Vous l’avez compris, pour moi la question ne se pose même plus, ou plus exactement elle aurait dû se poser bien avant ! Comment renouveler sa confiance à un entraîneur qui s’était lui même fixé l’objectif de la montée la saison dernière, et qui n’a d’ailleurs pas su assumer les conséquences de son échec…

Les matchs de pré-saison ne présageaient rien de bon, et le début de saison confirme malheureusement ce diagnostic. Crise de confiance, manque de cadre tactique, choix de composition et de coaching très discutables, Alain Casanova n’est clairement plus l’homme de la situation. Il n’a jamais été un meneur d’hommes, et c’est justement ce qui manque cruellement aux lensois, d’avoir un guide qui transmet la rage de vaincre, de se rebeller quand cela tourne mal, de se dépasser les uns pour les autres, en somme d’être un vrai groupe…

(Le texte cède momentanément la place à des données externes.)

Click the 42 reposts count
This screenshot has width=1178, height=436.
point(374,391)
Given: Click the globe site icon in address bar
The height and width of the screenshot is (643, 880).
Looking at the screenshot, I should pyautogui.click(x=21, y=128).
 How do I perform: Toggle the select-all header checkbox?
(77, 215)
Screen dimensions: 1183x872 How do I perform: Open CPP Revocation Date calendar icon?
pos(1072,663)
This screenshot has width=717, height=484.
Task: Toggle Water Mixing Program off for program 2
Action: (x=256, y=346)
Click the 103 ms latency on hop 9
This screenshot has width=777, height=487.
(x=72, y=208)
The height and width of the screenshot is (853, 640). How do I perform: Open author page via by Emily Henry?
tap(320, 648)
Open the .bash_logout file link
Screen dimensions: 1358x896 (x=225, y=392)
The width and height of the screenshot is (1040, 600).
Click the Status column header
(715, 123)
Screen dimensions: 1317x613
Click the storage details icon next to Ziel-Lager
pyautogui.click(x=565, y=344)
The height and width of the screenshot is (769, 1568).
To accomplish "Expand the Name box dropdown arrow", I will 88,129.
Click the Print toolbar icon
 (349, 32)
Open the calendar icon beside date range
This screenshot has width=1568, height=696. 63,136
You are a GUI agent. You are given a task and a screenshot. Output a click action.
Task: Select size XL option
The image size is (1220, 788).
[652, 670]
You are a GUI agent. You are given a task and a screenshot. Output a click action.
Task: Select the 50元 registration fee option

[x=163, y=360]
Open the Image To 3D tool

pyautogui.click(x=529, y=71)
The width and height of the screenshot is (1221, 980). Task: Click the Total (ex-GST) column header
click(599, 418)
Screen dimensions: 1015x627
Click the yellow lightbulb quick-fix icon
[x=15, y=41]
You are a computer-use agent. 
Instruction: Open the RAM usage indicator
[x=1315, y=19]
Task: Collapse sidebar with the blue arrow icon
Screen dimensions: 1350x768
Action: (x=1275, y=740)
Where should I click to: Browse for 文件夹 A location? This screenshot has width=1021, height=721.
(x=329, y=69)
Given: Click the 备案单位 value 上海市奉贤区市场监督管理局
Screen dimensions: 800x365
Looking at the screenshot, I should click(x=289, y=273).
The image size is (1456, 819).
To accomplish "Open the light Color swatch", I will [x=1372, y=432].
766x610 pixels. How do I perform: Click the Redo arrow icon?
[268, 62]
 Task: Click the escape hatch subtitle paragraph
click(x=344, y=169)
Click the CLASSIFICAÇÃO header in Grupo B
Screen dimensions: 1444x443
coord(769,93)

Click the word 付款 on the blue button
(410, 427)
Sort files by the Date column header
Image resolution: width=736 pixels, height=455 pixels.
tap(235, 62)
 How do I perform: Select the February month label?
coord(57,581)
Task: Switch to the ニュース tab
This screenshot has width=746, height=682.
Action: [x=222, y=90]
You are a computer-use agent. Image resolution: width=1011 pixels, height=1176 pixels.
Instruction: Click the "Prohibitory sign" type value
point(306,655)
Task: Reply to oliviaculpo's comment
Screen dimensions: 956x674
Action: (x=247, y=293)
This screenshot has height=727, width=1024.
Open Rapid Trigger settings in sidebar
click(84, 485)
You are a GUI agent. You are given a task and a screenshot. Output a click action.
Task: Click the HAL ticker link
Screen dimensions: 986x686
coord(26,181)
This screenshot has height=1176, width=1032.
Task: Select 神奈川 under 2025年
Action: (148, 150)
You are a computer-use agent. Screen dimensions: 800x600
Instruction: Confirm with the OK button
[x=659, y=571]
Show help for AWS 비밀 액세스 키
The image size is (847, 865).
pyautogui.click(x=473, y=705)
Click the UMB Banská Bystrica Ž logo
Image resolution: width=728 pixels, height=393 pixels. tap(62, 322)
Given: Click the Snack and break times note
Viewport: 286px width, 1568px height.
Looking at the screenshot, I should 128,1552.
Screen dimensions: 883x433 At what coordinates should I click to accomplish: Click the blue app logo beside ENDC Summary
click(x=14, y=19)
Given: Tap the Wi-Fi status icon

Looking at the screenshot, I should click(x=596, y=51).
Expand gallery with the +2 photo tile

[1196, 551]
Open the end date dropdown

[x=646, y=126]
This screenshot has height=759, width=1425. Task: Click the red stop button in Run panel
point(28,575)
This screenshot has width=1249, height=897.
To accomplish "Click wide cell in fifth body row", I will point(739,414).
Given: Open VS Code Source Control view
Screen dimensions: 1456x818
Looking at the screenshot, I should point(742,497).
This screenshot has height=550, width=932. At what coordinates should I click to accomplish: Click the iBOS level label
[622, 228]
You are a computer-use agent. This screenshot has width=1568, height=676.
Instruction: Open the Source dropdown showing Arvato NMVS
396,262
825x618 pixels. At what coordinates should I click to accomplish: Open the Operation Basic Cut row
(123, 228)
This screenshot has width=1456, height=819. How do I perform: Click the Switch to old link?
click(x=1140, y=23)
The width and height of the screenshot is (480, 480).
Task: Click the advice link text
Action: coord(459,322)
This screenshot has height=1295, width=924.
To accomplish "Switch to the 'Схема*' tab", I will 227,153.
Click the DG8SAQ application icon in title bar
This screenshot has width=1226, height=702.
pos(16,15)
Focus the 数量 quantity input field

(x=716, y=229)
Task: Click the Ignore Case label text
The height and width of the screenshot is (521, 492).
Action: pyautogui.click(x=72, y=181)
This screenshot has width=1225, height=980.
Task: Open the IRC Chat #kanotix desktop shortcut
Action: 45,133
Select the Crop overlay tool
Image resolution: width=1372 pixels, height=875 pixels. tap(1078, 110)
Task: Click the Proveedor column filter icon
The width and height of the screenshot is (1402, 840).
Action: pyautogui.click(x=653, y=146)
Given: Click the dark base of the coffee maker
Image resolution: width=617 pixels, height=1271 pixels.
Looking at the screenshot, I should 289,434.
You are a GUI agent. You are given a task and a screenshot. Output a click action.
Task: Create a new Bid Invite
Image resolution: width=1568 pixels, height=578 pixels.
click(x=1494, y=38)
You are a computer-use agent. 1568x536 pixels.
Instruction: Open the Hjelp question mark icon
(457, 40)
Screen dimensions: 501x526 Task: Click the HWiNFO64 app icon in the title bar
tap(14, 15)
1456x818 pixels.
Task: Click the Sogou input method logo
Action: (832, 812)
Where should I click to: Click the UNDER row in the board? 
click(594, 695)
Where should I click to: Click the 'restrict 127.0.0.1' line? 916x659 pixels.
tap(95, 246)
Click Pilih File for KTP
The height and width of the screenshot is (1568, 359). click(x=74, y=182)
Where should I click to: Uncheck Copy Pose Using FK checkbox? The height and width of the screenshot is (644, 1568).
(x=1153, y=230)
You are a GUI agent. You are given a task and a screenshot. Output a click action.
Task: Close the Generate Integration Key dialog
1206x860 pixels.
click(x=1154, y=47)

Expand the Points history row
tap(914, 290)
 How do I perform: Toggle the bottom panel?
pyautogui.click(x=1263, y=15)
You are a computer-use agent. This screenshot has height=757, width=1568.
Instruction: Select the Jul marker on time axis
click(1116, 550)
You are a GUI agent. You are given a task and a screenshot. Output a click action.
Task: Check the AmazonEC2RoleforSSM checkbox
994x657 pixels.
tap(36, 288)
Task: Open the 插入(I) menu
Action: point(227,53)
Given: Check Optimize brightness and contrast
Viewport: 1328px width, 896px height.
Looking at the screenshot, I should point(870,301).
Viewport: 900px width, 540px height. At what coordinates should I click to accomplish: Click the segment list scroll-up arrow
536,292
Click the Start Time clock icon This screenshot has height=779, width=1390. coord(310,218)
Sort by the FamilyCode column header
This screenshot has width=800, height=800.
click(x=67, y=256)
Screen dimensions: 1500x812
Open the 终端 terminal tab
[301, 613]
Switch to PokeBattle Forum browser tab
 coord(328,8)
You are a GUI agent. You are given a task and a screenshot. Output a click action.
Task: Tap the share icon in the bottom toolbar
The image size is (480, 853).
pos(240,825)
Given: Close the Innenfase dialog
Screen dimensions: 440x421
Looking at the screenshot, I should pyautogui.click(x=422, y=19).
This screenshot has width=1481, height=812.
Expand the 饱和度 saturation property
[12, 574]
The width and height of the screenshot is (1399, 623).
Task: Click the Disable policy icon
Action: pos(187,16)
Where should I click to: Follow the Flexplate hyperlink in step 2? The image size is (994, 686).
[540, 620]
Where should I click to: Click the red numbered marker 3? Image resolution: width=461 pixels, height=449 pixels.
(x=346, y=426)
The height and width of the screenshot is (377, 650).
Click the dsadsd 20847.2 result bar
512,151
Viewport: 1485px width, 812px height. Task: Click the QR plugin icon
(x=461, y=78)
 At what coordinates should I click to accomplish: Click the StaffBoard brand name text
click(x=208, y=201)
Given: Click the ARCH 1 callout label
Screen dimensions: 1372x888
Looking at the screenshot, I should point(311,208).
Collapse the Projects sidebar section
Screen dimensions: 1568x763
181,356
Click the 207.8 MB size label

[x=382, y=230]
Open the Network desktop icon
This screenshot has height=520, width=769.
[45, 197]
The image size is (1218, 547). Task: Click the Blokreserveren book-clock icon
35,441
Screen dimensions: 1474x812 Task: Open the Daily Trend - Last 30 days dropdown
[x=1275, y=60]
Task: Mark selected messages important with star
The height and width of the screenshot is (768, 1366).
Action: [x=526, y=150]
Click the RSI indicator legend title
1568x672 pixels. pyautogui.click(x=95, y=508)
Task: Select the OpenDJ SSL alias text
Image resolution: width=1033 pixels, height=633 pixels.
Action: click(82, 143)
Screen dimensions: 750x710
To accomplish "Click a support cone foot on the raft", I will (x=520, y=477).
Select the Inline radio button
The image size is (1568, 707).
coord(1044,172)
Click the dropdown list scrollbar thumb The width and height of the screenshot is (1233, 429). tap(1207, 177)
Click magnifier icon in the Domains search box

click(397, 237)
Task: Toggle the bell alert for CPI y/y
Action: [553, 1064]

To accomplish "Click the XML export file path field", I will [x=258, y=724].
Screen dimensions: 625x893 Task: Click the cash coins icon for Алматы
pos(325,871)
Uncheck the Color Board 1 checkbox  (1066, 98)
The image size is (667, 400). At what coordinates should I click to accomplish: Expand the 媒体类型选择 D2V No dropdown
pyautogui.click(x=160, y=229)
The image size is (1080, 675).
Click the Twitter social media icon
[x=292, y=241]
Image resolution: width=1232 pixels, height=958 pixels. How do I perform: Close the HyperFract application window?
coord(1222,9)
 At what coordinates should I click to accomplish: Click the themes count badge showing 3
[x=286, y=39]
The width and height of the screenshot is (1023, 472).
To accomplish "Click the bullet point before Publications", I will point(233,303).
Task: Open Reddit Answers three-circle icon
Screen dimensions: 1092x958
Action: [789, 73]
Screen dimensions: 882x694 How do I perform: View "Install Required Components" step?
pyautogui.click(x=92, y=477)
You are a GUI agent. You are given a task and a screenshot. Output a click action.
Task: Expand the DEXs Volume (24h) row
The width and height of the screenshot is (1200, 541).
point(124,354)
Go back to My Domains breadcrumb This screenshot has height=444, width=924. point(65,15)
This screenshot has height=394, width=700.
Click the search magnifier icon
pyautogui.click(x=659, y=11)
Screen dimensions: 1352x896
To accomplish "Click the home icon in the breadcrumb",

Si la responsabilité de l’échec sportif actuel lui incombe en grande majorité, je n’oublie pas, comme Eddy le souligne à juste titre, la responsabilité des décideurs lensois, qui n’ont pas su avoir le courage de tourner la page au lendemain d’une montée ratée de peu certes, mais ratée quand même. Il aurait fallu repartir avec un nouveau coach, de nouvelles idées, une nouvelle personnalité, pour tirer un trait sur le traumatisme vécu, et ce en amont de cette saison. Le changement de coach ne fait plus trop de doute, mais pourquoi ce temps perdu, ces points abandonnés, si chers dans une Ligue 2 qui s’annonce à nouveau serrée ?

Et puis je finirai sur le « matériel » mis à disposition de Casanova. Comme l’an dernier, les joueurs arrivent au compte-goutte une fois le championnat entamé ou presque. Des joueurs qui pour le moment, et à part Madri, n’ont aucune référence en Ligue2, et doivent en plus découvrir une nouvelle langue et une nouvelle culture. Pourquoi ne pas aller chercher des joueurs aguerris à cette division et à ses durs combats pour gagner du temps dans l’adaptation ? Bref le fusible sera certainement l’entraîneur, et c’est légitime ici, mais il n’a pas été non plus aidé. A Lens, on ne sait toujours pas retenir les leçons du passé... 

L’avis de Nicolas Pérez

Alain Casanova, un nom qui évoque la séduction. Pour nous supporters lensois, il est synonyme de gueules de bois et de désillusions.

Alors que le club a joué les premiers rôles la saison dernière, l’entraîneur était déjà pris en grippe par le public de Bollaert, la faute à une communication catastrophique. On se souvient tous des fameux discours sur l’état de la pelouse de Bergerac ou encore le match contre Strasbourg non décisif. La faute à un coaching illisible, des joueurs jamais utilisés (coucou Teddy Chevalier), un jeu de possession stérile...

En ce début de saison, la coupe est pleine. 3 défaites en 3 matchs, un fond de jeu inexistant, des déclarations à côté de la plaque. Comment peut-on affirmer que Sochaux a eu de la réussite ? Comment peut-on dire que la victoire face à l'AC Ajaccio est méritée ?

Néanmoins, le fusible qu’est l’entraîneur ne doit pas masquer les errances d’une direction aux abois depuis 10 ans. On entend souvent le peuple lensois chantait « Les dirigeants, à cause de vous, on se tape la honte dans toute la France ». Cela fait une décennie que notre fierté et notre amour pour le RCL sont mis sous l’étau de l’incompétence.

On se souvient du mercato hivernal parfaitement maîtrisé de Francis Collado en 2007 qui a marqué le début de la descente aux enfers. L’épisode Guy Roux, Papin, Mammadov…

10 ans de pain noir, de frustration. 10 ans que nous sommes 25 à 30 000 à nous rendre à Bollaert. 10 ans que dans tous les stades de France (encore 600 samedi), des fidèles engloutissent des kilomètres. 10 ans que notre passion subit les coups.

Aujourd’hui, rien ne change. On est en droit de se demander à qui profite le crime.

Alors oui, Casanova doit partir. Eric Sikora, gardien des valeurs lensoises, est évoqué pour lui succéder. Ou un homme au charisme d’Antoine Kombouaré. Mais tôt ou tard, c’est bien plus haut qu’il faudra désigner le(s) véritable(s) responsable(s).